## TASK DESCRIPTION:
Omit the pictures, then reproduce exactly the line bearing "info@meritalk.com (92, 1508)" and every line after it up to and including the last line of the entries below.

## STUDY MATERIAL:
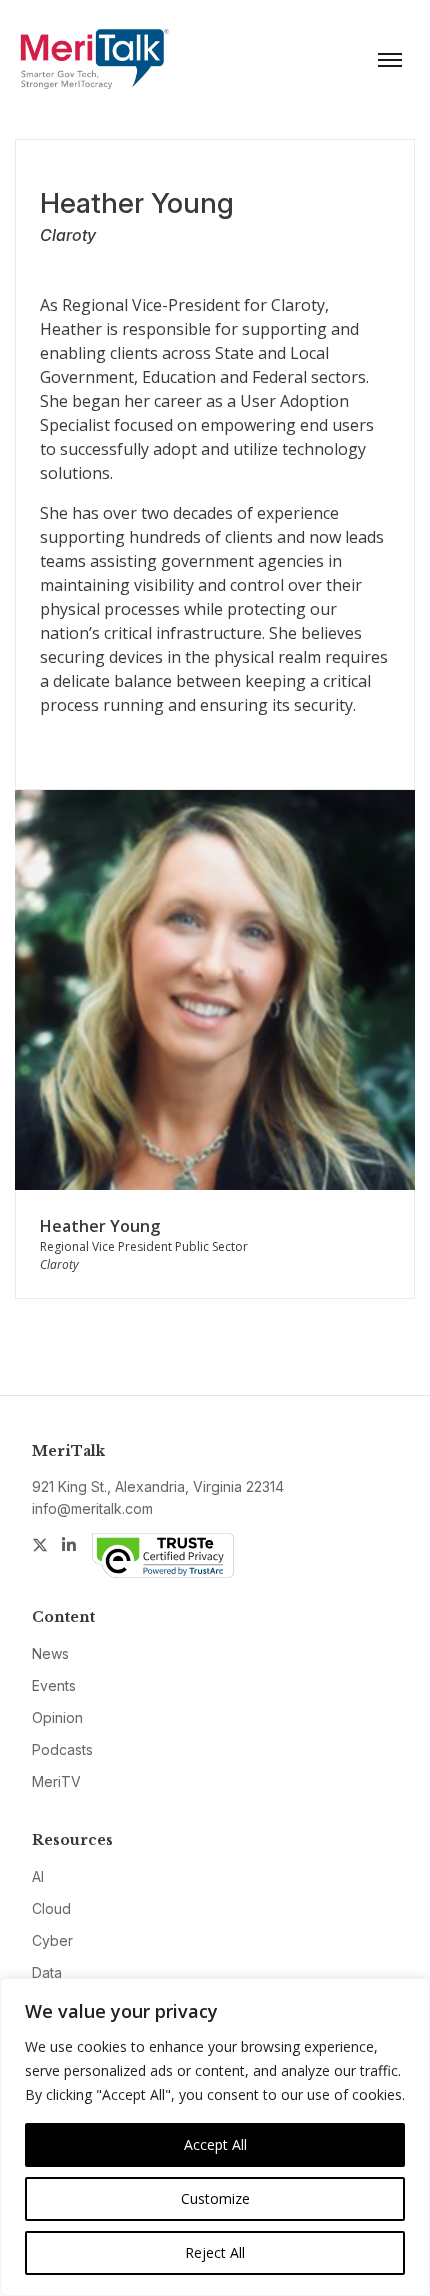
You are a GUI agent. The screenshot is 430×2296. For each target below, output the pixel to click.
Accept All (215, 2144)
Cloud (51, 1908)
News (50, 1653)
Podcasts (62, 1749)
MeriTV (56, 1781)
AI (38, 1876)
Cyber (52, 1940)
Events (54, 1685)
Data (47, 1972)
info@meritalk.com (92, 1508)
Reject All (215, 2252)
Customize (215, 2198)
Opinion (57, 1717)
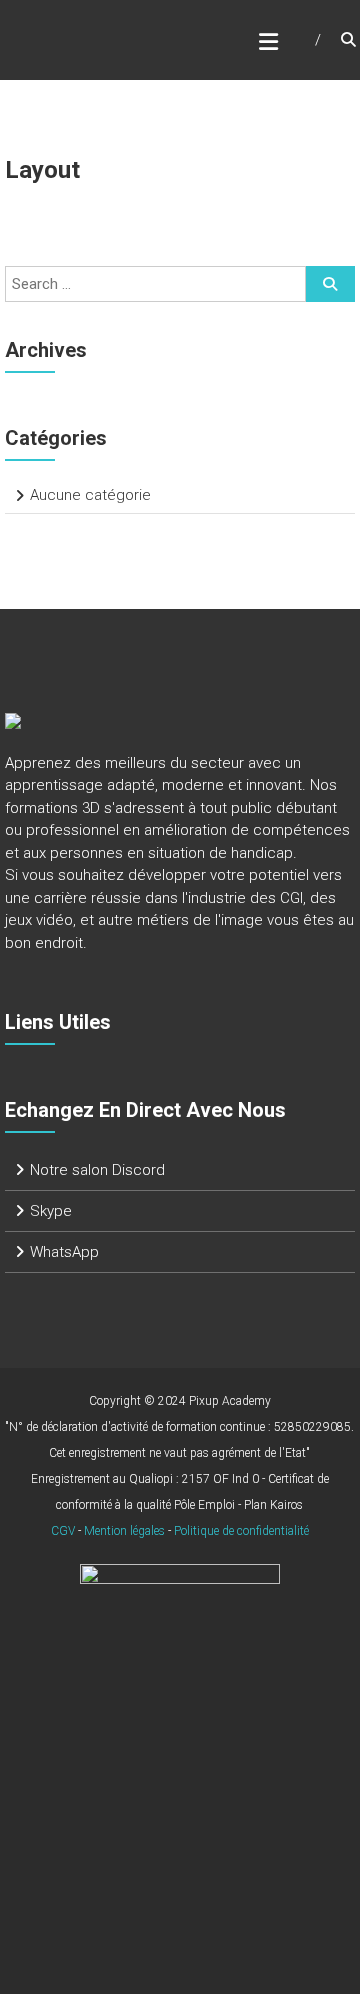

## TASK OUTPUT:
info@meritalk.com (92, 1508)
Reject All (215, 2252)
Customize (215, 2198)
Opinion (57, 1717)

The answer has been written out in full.